I have a input file like below :
My requirement is to write only unique string in output file. If any substring is repeated in any record then do not write in output file.
Output file should be like below :
Skip the record 3rd and 4th as these strings are already present in 2nd record.
How can I achieve this through COBOL or Utility program?
For the examples given:
Input:
A->B->C->E
A->B->C->D
B->C->D
C->D
D->E
Released to sort (Phase-1 output):
00001 10 E>-C>-B>-A
00002 10 D>-C>-B>-A
00003 07 D>-C>-B
00004 04 D>-C
00005 04 E>-D
Returned from sort (Phase-2 input):
00005 04 E>-D
00001 10 E>-C>-B>-A
00002 10 D>-C>-B>-A
00003 07 D>-C>-B
00004 04 D>-C
Records 3 and 4 match the trailing characters of record 2 and will be dropped.
Phase-2 output (edited):
00005 D->E
00001 A->B->C->E
00002 A->B->C->D
Output (Resequenced):
A->B->C->E
A->B->C->D
D->E
In the following code, the display
statements were used only to make a record of the activity normally hidden.
Code:
environment division.
input-output section.
file-control.
select word-out assign "E:w2out.txt"
organization line sequential.
select word-list assign "E:w2in.txt"
organization line sequential.
select ph-2-wrk assign "ph-2.txt"
organization sequential.
select sort-work-1 assign "sortwork.dat".
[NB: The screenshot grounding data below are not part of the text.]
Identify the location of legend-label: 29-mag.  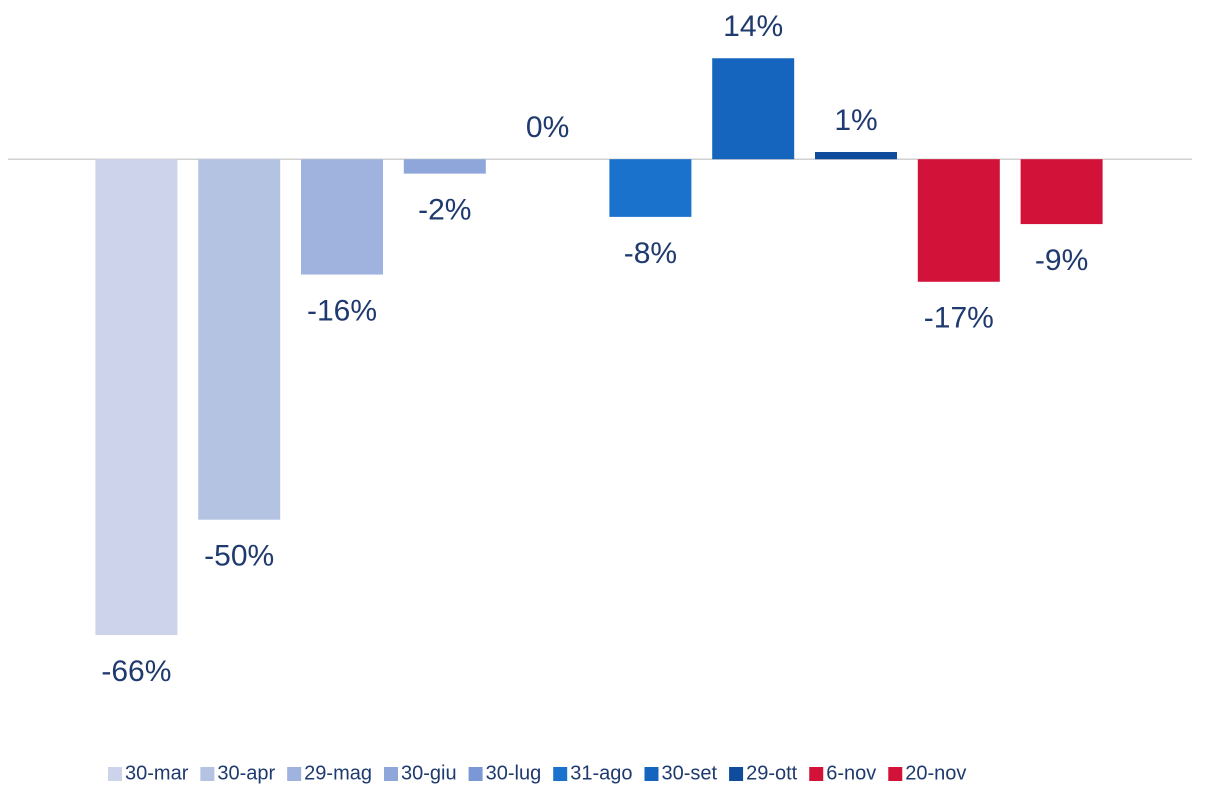
(338, 773).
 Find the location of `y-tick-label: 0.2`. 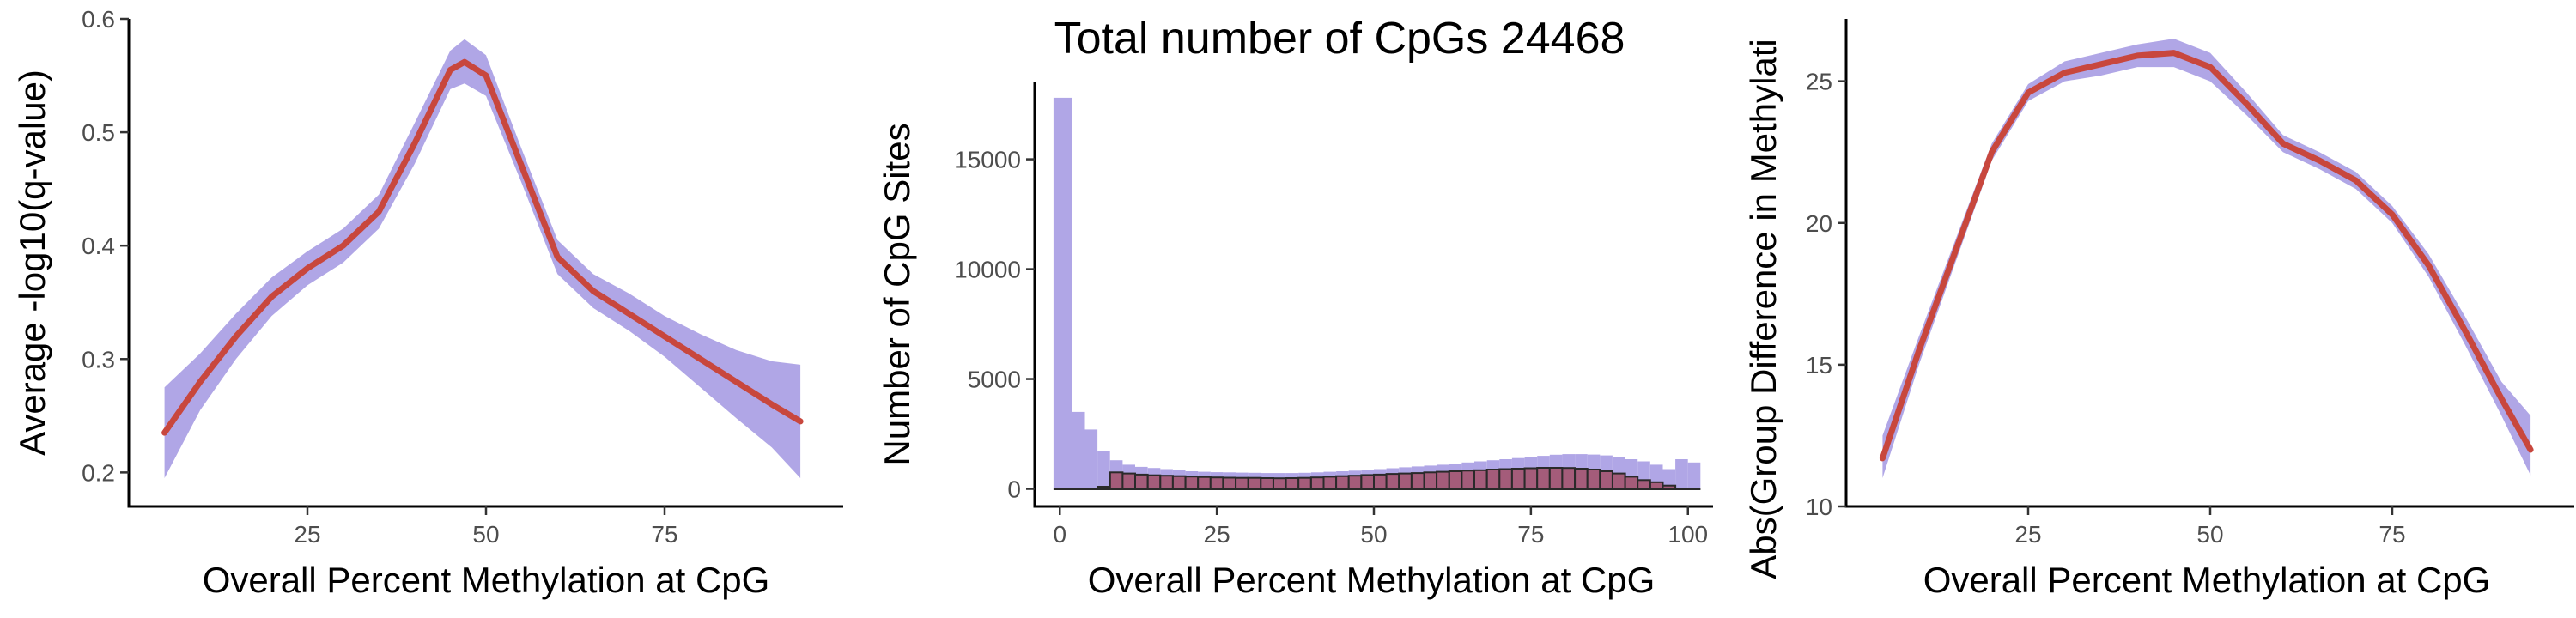

y-tick-label: 0.2 is located at coordinates (98, 472).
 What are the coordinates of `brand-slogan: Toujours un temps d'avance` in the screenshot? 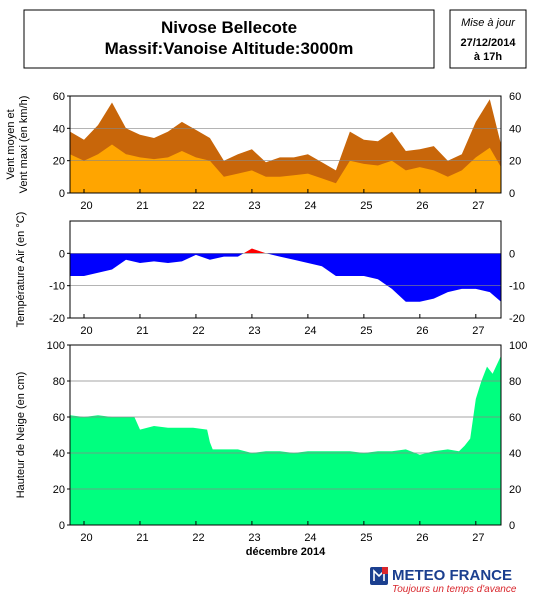 It's located at (454, 590).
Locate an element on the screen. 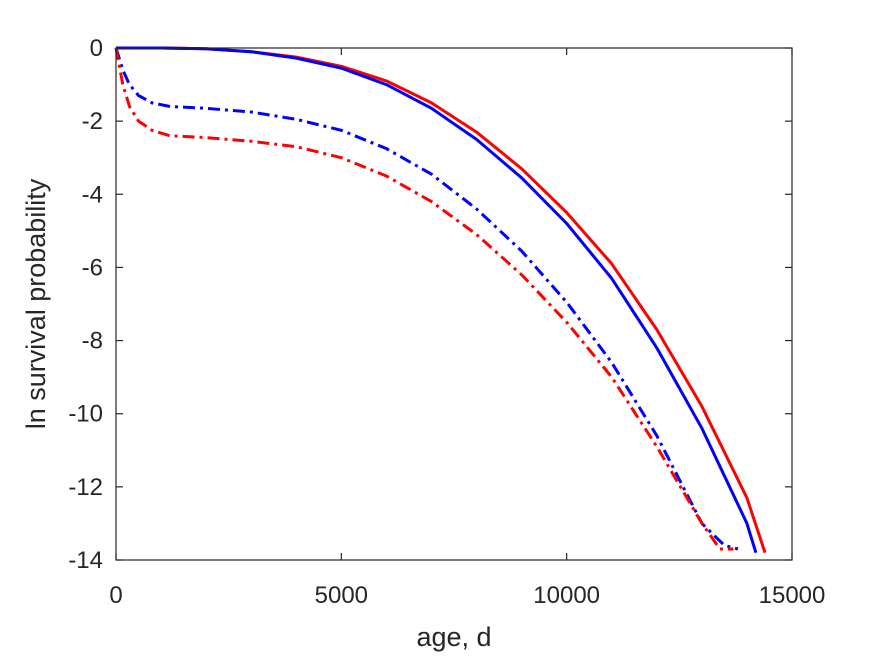  y-tick-label: -12 is located at coordinates (86, 488).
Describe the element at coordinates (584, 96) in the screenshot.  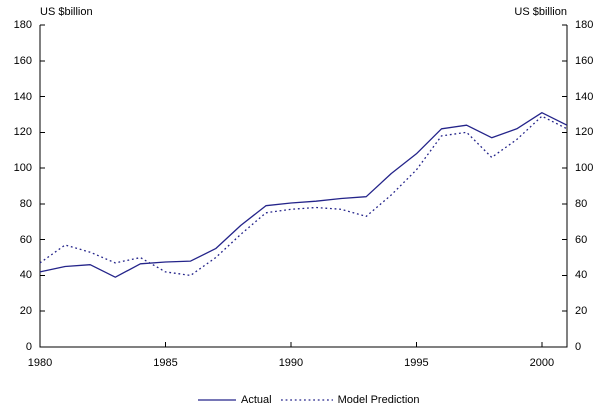
I see `y-tick-label-right: 140` at that location.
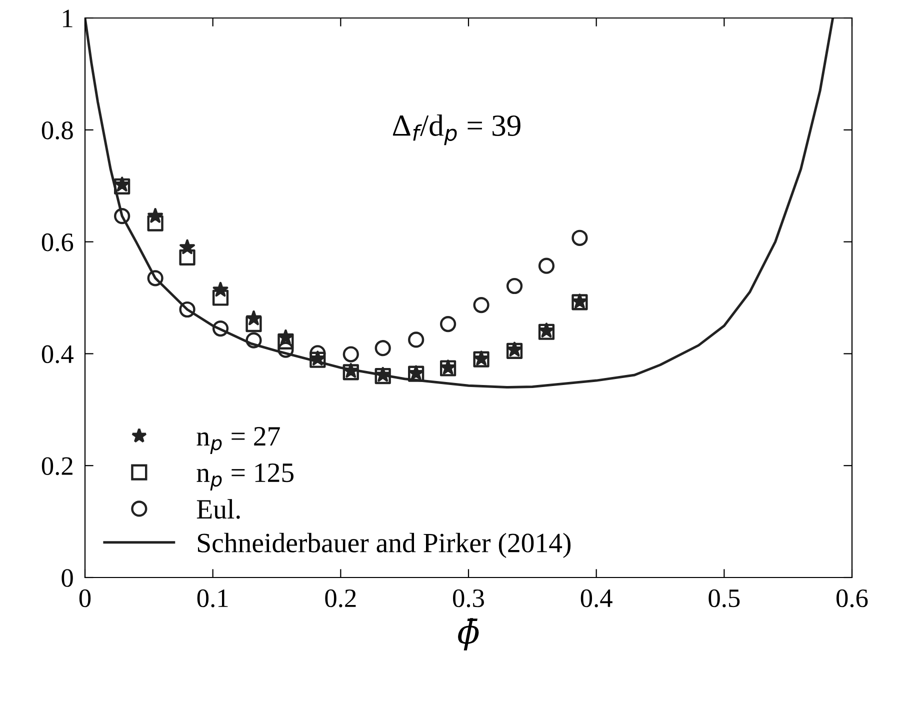  Describe the element at coordinates (58, 354) in the screenshot. I see `y-tick-label: 0.4` at that location.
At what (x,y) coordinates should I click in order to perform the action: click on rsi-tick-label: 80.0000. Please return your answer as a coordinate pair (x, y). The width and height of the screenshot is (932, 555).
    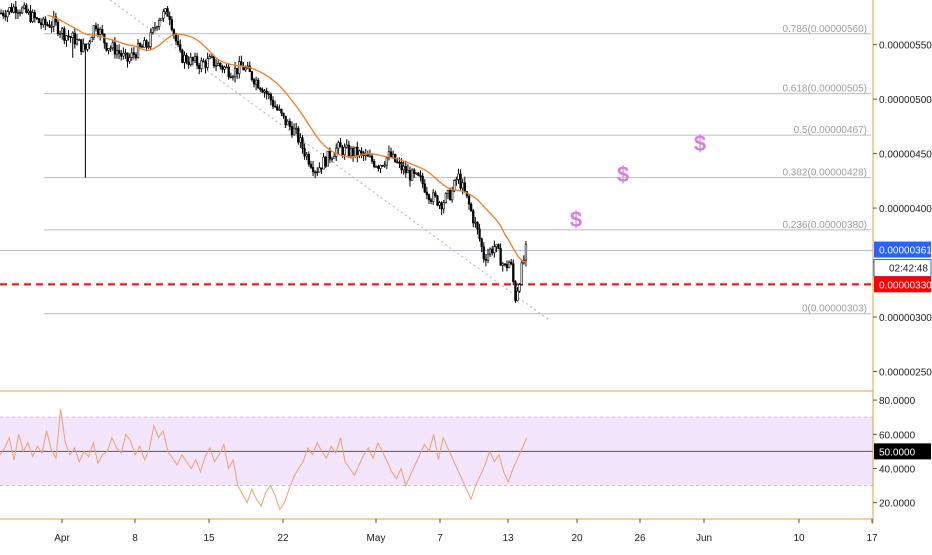
    Looking at the image, I should click on (898, 402).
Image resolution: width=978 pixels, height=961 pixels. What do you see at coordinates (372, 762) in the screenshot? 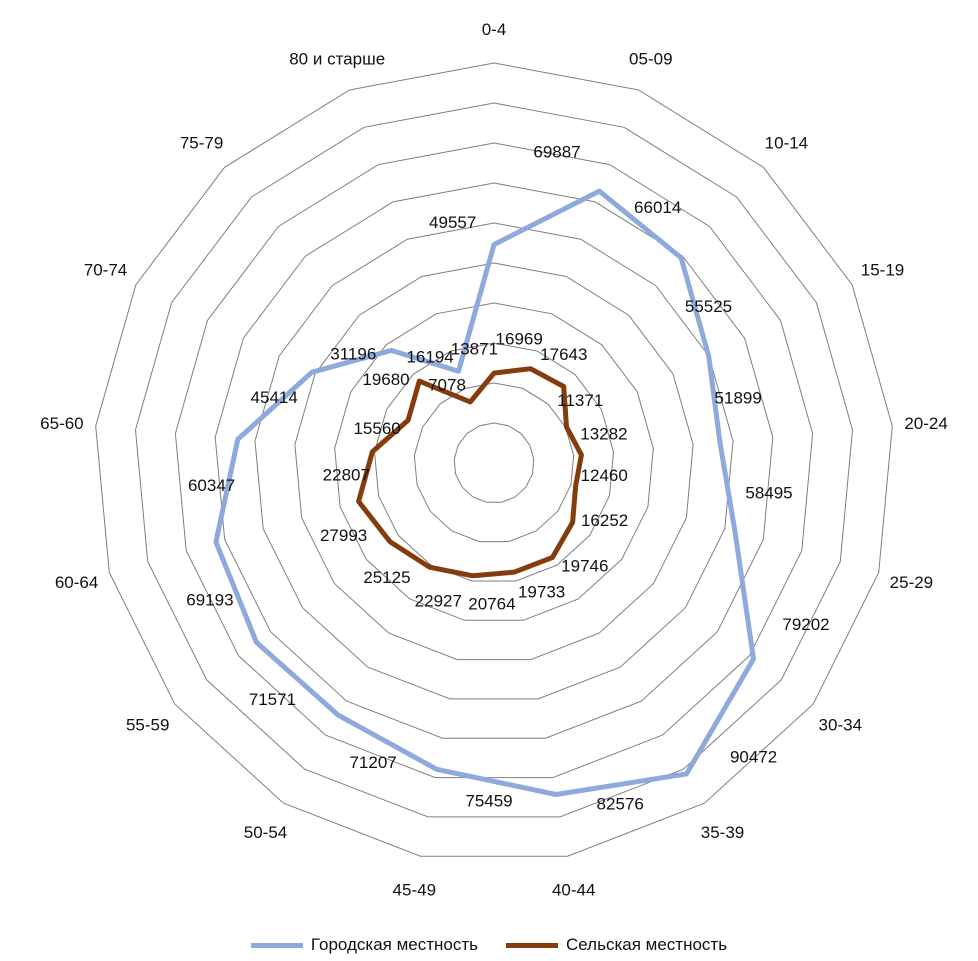
I see `data-label-series-0: 71207` at bounding box center [372, 762].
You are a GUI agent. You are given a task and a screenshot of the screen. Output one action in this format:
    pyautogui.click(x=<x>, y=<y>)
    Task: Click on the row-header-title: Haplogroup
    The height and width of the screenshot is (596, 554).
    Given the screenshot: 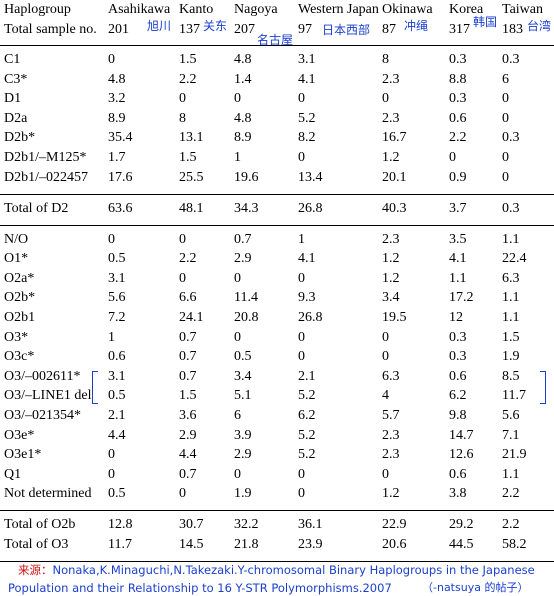 What is the action you would take?
    pyautogui.click(x=38, y=10)
    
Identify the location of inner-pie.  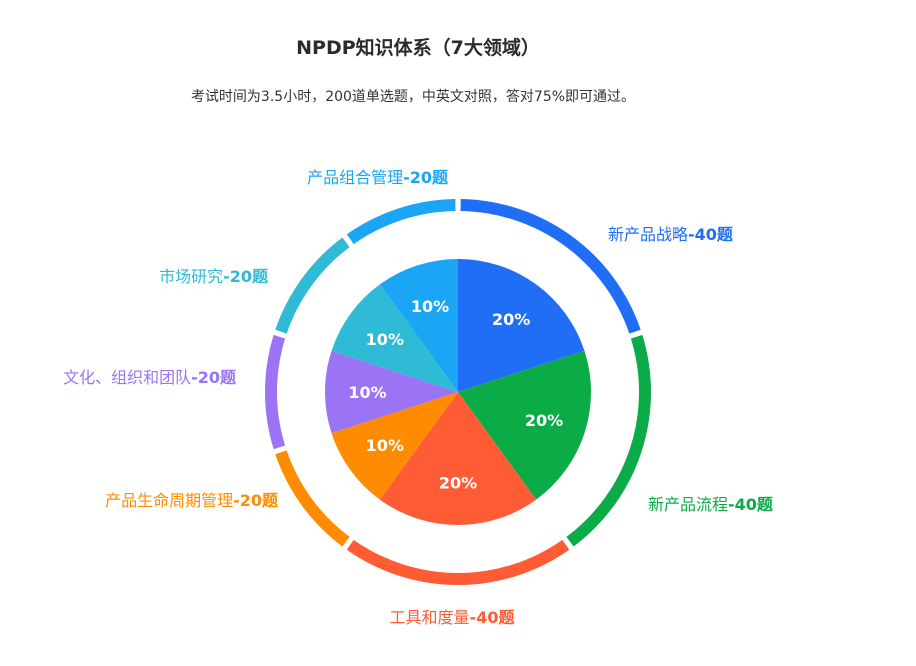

select sort-work-2 assign "sortwork.dat".
data division.
file section.
fd word-out.
01 word-out-rec pic x(40).
fd word-list.
01 word-rec pic x(40).
fd ph-2-wrk.
01 ph-2-rec.
02 ph-2-seq pic 9(5).
02 ph-2-word pic x(40).
sd sort-work-1.
01 sort-1-rec.
02 sort-1-seq pic 9(5).
02 sort-1-len pic 9(2).
02 sort-1-word pic x(40).
sd sort-work-2.
01 sort-2-rec.
02 sort-2-seq pic 9(5).
02 sort-2-word pic x(40).
working-storage section.
01 word-len pic 99 value 0.
01 seq-num pic 9(5) value 0.
01 comp-word pic x(40) value high-values.
procedure division.
sort sort-work-1
descending sort-1-word sort-1-len
input procedure phase-1
output procedure phase-2
sort sort-work-2
ascending sort-2-seq
using ph-2-wrk
output procedure write-output-list
stop run
.
phase-1.
display "Released to sort:"
open input word-list
perform until exit
read word-list
at end exit perform
end-read
perform get-word-len
add 1 to seq-num
move seq-num to sort-1-seq
move word-len to sort-1-len
move function reverse (word-rec (1:word-len))
to sort-1-word
display sort-1-seq space sort-1-len space sort-1-word
release sort-1-rec
end-perform
close word-list
.
get-word-len.
move 0 to word-len
inspect word-rec tallying word-len
for characters before space
.
phase-2.
display "Returned from sort:"
open output ph-2-wrk
perform until exit
return sort-work-1
at end exit perform
end-return
display sort-1-seq space sort-1-len space sort-1-word
if sort-1-word (1:sort-1-len)
not = comp-word (1:sort-1-len)
or sort-1-len = 1
move sort-1-word to comp-word
move function reverse (sort-1-word (1:sort-1-len))
to ph-2-word
move sort-1-seq to ph-2-seq
write ph-2-rec
end-if
end-perform
close ph-2-wrk
.
write-output-list.
open output word-out
perform until exit
return sort-work-2
at end exit perform
end-return
write word-out-rec from sort-2-word
end-perform
close word-out
.
This program was developed and tested with a word list containing 69,904 words and without the display
statements. Hence the five-digit size of the sequence number and 40-character words. The need to reverse the text to capture the trailing substrings and to reverse again for output appears to be the bottleneck for speed.